On Tue, 28 Jul 2020, Jeffrey Haas wrote:
- "show bgp output-scheduler" is empty without top-level "protocols bgp
output-queue-priority" config, regardless of anything else
- Top-level "protocols bgp family evpn signaling" priority config -- and
nothing else within that stanza -- broke every v6 session on the box,
even with family inet6 explicitly configured under those groups
If you're simply trying to prioritize evpn differently than inet unicast,
simply having a separate priority for that address family should have been
sufficient.
Right, that's what I took away from the docs... No luck in any case,
starting from the "simplest" of just adding this:
set protocols bgp group X family evpn signaling output-queue-priority expedited
That'll produce this in "show bgp group output-queues" for that group:
NLRI evpn:
OutQ: expedited RRQ: priority 1 WDQ: priority 1
...but that's it, and no change in behavior. Same config for family inet
in the same group would show NLRI inet: output, and no more evpn if both
were configured. Still no change.
Can you clarify what you mean "broke every v6 session"?
For that one, it shut down every session on the box that didn't explicitly
have family inet / family evpn configured at the group/neighbor level,
refused all the incoming family inet sessions with NLRI mismatch (trying
to send evpn only), and made no attempt to reestablish any of the family
inet6 sessions.
I think what you're running into is one of the generally gross things about the
address-family stanza and the inheritance model global => group => neighbor.
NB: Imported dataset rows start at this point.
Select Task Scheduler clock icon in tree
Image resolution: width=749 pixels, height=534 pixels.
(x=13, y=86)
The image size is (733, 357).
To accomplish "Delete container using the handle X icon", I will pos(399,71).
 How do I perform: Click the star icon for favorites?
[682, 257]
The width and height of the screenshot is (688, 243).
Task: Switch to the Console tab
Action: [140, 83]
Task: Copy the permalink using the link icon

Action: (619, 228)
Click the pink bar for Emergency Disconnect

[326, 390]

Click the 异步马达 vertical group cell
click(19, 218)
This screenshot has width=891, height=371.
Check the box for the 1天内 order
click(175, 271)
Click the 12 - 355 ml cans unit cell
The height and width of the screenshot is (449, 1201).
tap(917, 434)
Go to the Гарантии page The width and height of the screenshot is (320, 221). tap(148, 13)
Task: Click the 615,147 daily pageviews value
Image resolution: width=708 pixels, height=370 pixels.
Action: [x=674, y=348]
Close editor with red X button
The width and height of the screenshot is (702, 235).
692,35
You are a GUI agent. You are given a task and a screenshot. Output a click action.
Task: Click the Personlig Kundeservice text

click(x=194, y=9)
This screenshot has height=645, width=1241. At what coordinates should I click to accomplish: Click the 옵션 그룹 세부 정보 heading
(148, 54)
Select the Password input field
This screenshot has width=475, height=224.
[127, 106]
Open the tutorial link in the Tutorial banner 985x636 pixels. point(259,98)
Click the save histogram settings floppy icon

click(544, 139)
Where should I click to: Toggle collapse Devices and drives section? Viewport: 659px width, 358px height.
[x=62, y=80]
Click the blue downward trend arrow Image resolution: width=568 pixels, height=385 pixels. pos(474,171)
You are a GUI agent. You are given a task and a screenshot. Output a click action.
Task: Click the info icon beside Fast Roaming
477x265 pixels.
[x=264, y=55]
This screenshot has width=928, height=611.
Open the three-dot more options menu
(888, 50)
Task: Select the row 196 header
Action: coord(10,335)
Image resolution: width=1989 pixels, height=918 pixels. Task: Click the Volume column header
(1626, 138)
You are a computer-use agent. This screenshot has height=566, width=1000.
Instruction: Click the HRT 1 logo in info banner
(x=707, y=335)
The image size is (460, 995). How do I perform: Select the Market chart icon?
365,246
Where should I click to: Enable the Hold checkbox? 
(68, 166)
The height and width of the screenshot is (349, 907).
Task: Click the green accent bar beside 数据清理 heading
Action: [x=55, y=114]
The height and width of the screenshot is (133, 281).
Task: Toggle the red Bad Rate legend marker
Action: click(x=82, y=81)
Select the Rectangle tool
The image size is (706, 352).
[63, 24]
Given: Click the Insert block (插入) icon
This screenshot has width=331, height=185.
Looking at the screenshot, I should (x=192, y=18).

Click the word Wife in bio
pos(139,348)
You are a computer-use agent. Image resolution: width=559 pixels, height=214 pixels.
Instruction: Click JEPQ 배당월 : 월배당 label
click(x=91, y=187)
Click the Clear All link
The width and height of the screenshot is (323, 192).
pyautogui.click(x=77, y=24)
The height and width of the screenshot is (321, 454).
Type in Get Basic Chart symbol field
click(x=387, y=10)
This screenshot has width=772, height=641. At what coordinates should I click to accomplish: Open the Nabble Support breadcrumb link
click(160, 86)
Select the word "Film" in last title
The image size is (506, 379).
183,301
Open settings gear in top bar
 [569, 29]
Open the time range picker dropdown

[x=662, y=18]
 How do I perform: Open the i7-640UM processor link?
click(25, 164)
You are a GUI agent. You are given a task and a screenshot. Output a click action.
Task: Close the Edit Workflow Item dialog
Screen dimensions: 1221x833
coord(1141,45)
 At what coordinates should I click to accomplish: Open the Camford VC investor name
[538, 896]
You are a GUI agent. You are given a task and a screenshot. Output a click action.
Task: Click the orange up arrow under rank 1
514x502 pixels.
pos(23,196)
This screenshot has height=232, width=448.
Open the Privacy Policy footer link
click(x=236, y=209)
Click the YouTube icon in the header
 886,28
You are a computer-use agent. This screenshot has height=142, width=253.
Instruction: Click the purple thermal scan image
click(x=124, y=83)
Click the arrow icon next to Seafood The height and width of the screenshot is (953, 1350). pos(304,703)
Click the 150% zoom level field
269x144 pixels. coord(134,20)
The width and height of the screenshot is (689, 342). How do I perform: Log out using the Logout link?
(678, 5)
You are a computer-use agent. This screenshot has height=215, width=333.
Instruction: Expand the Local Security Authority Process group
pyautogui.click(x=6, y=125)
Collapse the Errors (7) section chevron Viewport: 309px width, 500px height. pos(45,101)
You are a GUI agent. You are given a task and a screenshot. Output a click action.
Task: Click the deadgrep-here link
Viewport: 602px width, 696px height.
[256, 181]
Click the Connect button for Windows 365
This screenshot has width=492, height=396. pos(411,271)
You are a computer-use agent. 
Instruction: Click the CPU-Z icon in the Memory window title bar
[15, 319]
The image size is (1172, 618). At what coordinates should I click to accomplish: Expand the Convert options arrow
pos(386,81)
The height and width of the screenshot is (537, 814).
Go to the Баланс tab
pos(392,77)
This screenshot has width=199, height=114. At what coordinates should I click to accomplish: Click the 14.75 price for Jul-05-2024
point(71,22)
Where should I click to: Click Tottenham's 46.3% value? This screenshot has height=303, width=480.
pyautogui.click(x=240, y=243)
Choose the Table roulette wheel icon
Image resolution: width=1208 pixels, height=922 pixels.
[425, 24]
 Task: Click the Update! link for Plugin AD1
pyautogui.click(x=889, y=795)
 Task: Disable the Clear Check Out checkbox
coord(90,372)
If you specify ANY address-family configuration at a given scope level, it doesn't
treat it as inheriting the less specific scopes; it overrides it.
In that specific case, yes; maybe I didn't wait long enough, but this was
only an experiment to see whether setting something under global family
evpn would do anything different -- and had about the expected result,
given the way inheritance works. (This was the least surprising result
out of everything I tried. I have logs, if you want 'em.)
FWIW, the use case of "prioritize a family different" is one of the things this
was intended to address. Once you have a working config you may find that you want to do
policy driven config and use the route-type policy to prioritize the DF related routes in
its own queue. That way you're not dealing with the swarm of ARP related routes.
Eventually, yes -- same for certain classes of inet routes -- but for now
I'd have been happy with "just shove everything EVPN into the expedited
queue". I couldn't get them ahead of inet, and it was a many-minute wait
for anything else to arrive, so pretty easy to observe...
-Rob
- Per-group family evpn priority config would show up under "show bgp
group output-queues" and similar, but adding family inet would cause the
NLRI evpn priority output to disappear
- Policy-level adjustments to any of the above had no effect between NLRIs
- "show bgp neighbor output-queue" output always looks like this:
Peer: x.x.x.x+179 AS 20021 Local: y.y.y.y+52199 AS n
Output Queue[1]: 0 (inet.0, inet-unicast)
Peer: x.x.x.x+179 AS 20021 Local: y.y.y.y+52199 AS n
Output Queue[2]: 0 (bgp.evpn.0, evpn)
...which seems to fit the default per-RIB behavior as described.